3. How much sleep were you getting when you went back to work? Did you cope? For those in high-level *thinking* jobs, how did you perform relative to pre-baby?
James was 10 mo when I went back and was sleeping through so I got good amounts of sleep. I was pregnant at the time so baby brain combined with preggy brain meant that my brain did not retain information as well as it used to. Didn't cope as well, the hardest thing I found was trying to sort out childcare, loved working, but doing shiftwork i worked 7-3 or 2-11 and organising carers was difficult.
4. If your first baby was a terrible sleeper, and you were brave enough to go back for a second, was the second one as bad?
First was an awful sleeper, 45 min naps, and waking 3-4 times in the night until 6 mo. also was a really mission to settle to sleep.
Second is a brillant sleeper, has 3-4 naps a day, at least one is 3-4 hours long, then will usually do 8 hours a night, wake for a feed then do 3 hours. However this one was in NICU for 3 weeks and was really ill at the beginning so I can't really say what he would have been like if he was born healthy.
------------- http://www.alterna-tickers.com">
|
Posted By: nuts_nats
Date Posted: 01 June 2010 at 7:40pm
Wow I'm amazed how you ladies have gone back to work or study still getting so little sleep! I struggle to just do the basics still after 5 months, but I suffer from depression as well...
1. DD wakes anywhere from 2-6 times per night. Average is probably around 3 or 4. I count anything after around 10.30pm and before 6am as a 'night waking'. She goes down at 6.30-7pm and usually wakes for a feed around 10 otherwise I give her a dream feed before I go to bed.

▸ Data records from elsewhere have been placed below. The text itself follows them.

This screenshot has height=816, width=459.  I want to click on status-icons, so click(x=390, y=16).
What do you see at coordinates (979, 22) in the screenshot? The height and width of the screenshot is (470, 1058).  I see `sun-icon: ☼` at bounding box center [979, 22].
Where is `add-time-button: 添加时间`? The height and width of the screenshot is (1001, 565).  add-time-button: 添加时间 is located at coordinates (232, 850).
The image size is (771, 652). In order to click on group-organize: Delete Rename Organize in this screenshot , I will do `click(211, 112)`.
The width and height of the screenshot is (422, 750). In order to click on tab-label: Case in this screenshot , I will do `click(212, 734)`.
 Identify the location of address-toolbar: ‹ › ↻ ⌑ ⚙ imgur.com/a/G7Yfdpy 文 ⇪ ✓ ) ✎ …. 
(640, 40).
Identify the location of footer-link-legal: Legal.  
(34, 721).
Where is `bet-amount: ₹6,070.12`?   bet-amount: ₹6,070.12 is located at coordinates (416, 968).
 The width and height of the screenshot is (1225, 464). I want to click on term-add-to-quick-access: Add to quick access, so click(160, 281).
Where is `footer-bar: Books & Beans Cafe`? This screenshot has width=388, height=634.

For the first couple times I feed her back to sleep easily and am up up for about 15min. Wakings after about 4am she can be more difficult to settle so its usually a feed, change and trying to resettle her so can be 30min to 1 hour (I may be up and down out of bed during this time to resettle her) She has never managed to go back to sleep without a feed!
2. 5 months and still waiting! Some days I feel better than others but never feel very functional, sometimes I feel too impaired to even drive!
3. I had a 'thinking' job and I would like to work 1 day from home now since we need the money but don't feel I would be able to work at all at the moment in any useful capacity. I am going to extend my maternity leave to 1 year even though we are struggling.
4. We would like to have a 2nd in a few years, I just hope the next might be easier!!